Ele destaca que há pontos sensíveis afetados pela menor receita trazida por tarifas mais baixas. “O Paraguai não tem um sistema de cobertura social ou mesmo de aposentadoria como existe no Brasil”, comentou.
De fato, de acordo com o Banco Mundial, o Paraguai aloca entre 3% e 4% de seu Produto Interno Bruto (PIB) para serviços públicos. A quantia é significativamente menor do que as médias globais e regionais, e precisaria ser dobrada para que o país atingisse ao mínimo os Objetivos de Desenvolvimento Sustentável.
Por outro lado, com impostos representando apenas 14% do PIB, o Paraguai recentemente obteve uma pontuação de carga tributária de 96/100 no Índice de Liberdade Econômica da Heritage Foundation — o mais alto da América Latina.

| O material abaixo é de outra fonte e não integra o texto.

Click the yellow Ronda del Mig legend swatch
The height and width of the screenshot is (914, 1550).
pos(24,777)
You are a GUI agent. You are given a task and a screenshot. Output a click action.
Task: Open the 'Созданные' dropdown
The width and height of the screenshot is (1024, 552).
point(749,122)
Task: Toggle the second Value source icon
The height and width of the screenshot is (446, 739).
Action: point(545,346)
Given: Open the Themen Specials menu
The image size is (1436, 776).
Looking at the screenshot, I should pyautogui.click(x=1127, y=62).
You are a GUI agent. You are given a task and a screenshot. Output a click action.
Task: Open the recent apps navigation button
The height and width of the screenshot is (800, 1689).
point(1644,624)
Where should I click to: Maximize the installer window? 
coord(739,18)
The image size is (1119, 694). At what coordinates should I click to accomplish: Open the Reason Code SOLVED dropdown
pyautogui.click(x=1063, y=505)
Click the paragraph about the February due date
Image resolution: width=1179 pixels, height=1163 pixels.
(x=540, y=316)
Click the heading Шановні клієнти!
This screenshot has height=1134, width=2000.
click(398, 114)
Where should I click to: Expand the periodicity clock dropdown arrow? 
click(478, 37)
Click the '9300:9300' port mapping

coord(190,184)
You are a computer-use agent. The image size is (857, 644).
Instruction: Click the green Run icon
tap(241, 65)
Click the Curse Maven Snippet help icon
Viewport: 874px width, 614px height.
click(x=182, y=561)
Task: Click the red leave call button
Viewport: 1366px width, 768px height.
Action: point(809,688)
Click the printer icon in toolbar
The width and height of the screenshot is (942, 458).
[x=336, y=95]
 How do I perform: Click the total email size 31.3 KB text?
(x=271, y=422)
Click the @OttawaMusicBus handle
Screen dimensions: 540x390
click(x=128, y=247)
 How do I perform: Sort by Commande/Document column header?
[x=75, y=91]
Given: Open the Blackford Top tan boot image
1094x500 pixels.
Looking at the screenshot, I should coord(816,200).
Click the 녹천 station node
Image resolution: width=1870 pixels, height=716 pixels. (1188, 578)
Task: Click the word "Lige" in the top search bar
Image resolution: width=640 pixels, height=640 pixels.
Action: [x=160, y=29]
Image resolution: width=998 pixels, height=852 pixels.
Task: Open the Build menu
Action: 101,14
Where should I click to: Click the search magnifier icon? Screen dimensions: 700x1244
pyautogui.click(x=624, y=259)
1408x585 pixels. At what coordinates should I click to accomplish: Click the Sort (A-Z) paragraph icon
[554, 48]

“Teria que haver uma reforma completa para desinchar o Estado brasileiro. E isso vai desde a redução de vagas nos legislativos estaduais e federal até uma mudança ampla na estrutura dos governos. A máquina brasileira hoje é muito pesada, o que a torna insustentável até mesmo para os padrões atuais. Mas não podemos perder a esperança, ainda mais diante de um modelo como o do Paraguai, que está muito perto de atingir o sucesso econômico”, conclui Shimoyama.